--- Directions for this task ---
If a line in the data holds "Rotary", copy that line out in full.

(Records from a data collection)
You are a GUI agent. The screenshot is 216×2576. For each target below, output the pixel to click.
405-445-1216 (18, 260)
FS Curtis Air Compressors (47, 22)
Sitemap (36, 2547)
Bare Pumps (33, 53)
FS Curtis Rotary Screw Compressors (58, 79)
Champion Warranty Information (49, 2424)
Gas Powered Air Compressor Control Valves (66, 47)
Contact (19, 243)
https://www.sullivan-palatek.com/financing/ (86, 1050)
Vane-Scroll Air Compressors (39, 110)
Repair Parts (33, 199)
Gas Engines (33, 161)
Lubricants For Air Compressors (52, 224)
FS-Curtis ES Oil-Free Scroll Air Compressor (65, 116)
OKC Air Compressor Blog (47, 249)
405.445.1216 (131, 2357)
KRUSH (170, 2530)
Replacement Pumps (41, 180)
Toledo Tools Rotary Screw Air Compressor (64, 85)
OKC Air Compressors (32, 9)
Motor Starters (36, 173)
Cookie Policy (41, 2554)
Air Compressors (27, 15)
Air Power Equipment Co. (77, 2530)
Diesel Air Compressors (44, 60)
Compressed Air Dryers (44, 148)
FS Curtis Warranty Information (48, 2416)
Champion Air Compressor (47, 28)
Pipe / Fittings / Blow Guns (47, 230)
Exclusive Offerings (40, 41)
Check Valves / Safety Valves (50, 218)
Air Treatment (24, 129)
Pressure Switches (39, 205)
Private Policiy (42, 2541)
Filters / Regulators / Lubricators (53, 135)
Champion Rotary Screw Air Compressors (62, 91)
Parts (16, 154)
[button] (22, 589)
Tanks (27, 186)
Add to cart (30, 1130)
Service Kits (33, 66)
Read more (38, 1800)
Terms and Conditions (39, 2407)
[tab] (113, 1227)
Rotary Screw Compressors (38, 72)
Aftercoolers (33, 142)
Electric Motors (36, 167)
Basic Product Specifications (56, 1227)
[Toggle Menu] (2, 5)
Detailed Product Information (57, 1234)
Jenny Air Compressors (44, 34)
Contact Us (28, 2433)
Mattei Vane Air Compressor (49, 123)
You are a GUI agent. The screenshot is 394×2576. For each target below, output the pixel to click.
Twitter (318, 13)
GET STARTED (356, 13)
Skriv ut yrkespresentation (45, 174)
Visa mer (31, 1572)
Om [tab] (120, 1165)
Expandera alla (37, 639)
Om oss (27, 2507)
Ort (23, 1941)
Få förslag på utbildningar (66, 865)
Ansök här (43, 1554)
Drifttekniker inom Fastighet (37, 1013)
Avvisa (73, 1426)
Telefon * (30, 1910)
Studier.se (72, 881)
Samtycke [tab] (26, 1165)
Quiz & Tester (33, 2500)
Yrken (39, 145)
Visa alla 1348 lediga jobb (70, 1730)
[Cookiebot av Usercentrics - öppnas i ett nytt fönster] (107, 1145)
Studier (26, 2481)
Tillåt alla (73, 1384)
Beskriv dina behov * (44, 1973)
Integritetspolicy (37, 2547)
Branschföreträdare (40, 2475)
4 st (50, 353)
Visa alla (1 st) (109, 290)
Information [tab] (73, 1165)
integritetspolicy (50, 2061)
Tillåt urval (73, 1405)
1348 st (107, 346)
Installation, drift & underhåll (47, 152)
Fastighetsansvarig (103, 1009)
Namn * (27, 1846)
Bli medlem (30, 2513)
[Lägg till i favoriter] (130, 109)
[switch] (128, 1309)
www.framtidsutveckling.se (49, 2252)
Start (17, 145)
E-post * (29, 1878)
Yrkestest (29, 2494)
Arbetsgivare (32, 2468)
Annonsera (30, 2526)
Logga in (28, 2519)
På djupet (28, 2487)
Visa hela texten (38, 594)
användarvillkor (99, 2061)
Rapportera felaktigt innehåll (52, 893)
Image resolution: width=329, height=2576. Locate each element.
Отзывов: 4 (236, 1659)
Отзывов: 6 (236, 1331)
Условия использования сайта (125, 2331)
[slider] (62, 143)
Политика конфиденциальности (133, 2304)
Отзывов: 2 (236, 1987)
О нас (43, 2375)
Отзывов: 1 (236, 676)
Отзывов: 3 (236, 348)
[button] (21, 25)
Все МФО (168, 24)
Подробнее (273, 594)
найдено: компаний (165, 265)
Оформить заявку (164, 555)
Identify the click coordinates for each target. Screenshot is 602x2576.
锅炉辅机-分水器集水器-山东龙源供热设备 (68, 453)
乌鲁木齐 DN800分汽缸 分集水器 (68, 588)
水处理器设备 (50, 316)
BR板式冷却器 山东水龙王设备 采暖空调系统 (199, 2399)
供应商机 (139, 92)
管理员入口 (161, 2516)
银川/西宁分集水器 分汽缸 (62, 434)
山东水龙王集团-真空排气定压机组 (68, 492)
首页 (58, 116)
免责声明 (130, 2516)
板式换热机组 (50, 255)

--- Answer space ---
FS Curtis Rotary Screw Compressors (58, 79)
Toledo Tools Rotary Screw Air Compressor (64, 85)
Champion Rotary Screw Air Compressors (62, 91)
Rotary Screw Compressors (38, 72)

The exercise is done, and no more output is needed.